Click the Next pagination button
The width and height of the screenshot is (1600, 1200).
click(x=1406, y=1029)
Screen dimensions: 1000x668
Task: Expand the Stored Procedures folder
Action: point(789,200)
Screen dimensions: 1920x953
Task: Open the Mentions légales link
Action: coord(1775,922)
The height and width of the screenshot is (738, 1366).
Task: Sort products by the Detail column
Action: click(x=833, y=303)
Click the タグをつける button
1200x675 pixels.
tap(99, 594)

EXERCISE GOAL | Please copy the items above line for line, without changing anything.

REPLY TO THE EXERCISE |
Click the Next pagination button
The width and height of the screenshot is (1600, 1200).
click(x=1406, y=1029)
Screen dimensions: 1000x668
Task: Expand the Stored Procedures folder
Action: point(789,200)
Screen dimensions: 1920x953
Task: Open the Mentions légales link
Action: coord(1775,922)
The height and width of the screenshot is (738, 1366).
Task: Sort products by the Detail column
Action: click(x=833, y=303)
Click the タグをつける button
1200x675 pixels.
tap(99, 594)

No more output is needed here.